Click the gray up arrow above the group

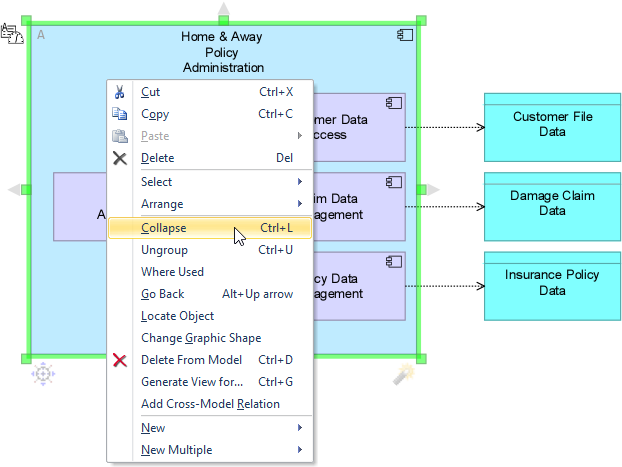tap(224, 11)
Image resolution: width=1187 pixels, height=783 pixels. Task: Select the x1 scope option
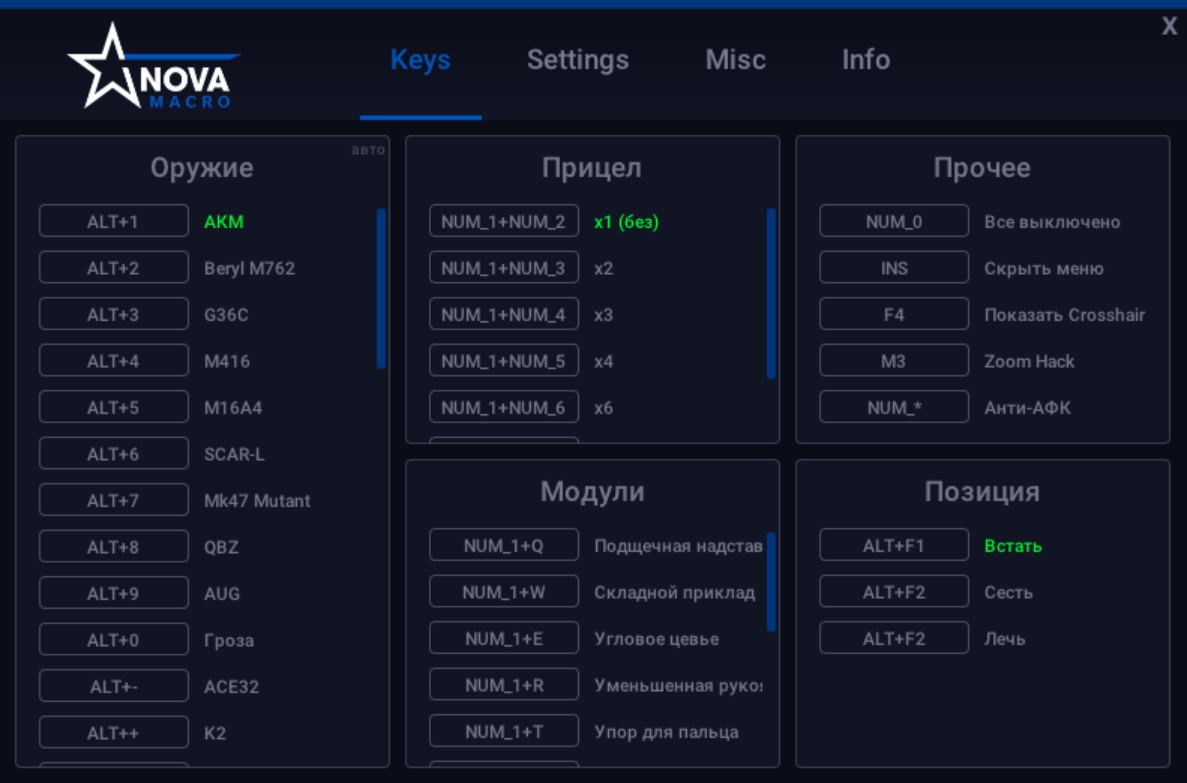tap(503, 221)
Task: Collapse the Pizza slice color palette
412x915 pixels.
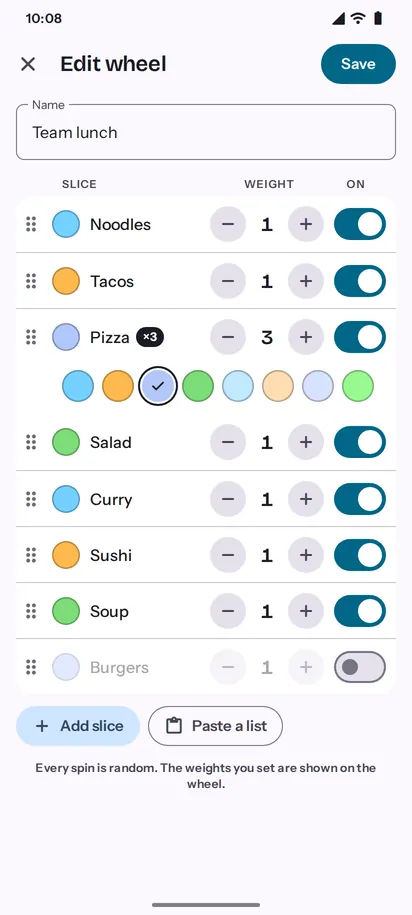Action: pyautogui.click(x=66, y=337)
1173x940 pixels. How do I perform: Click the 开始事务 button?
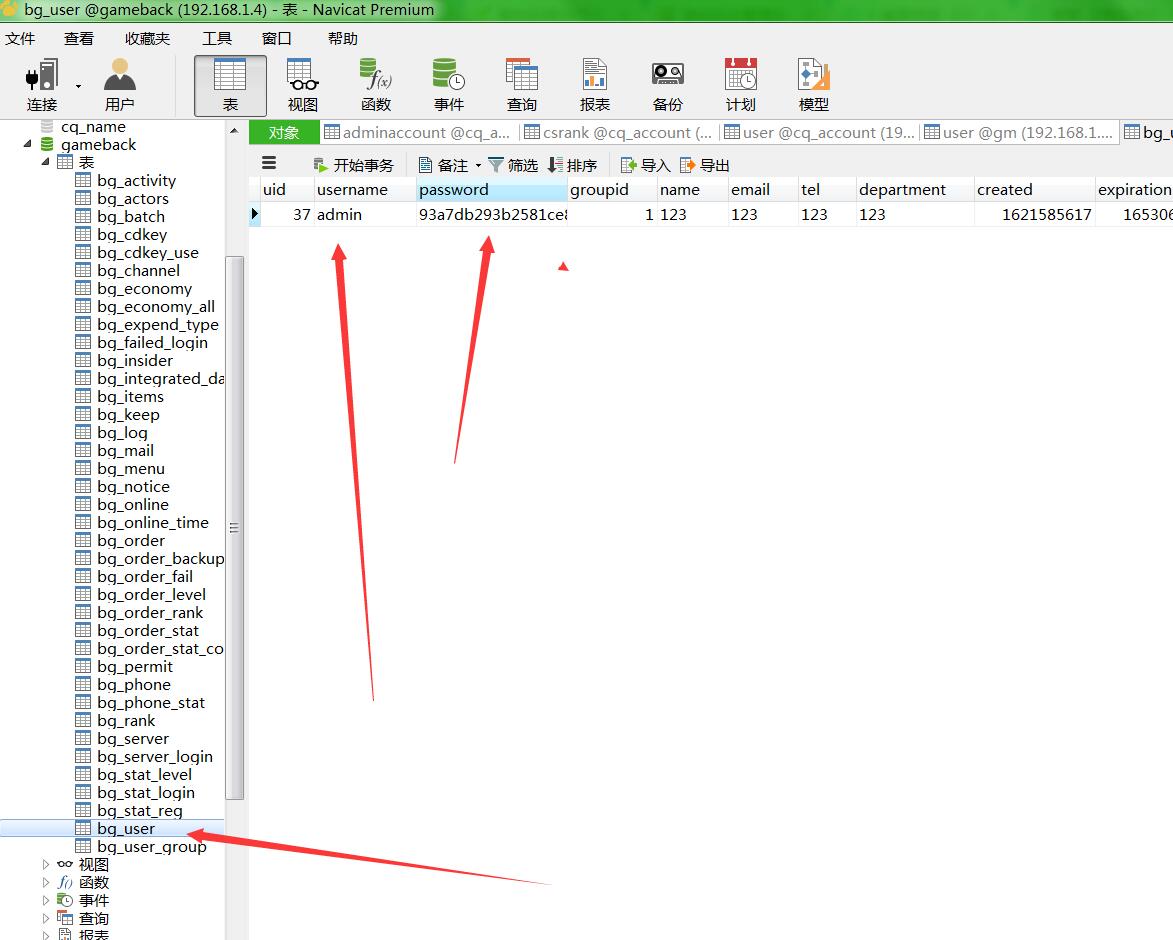pos(354,165)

### THE TASK
Could you repeat word for word only the lines from the one that contains "Task: Collapse the Pizza slice color palette" through the end of the listing, leaving out the pictures?

### TASK RESULT
Task: Collapse the Pizza slice color palette
412x915 pixels.
Action: pyautogui.click(x=66, y=337)
1173x940 pixels. How do I perform: Click the 开始事务 button?
pos(354,165)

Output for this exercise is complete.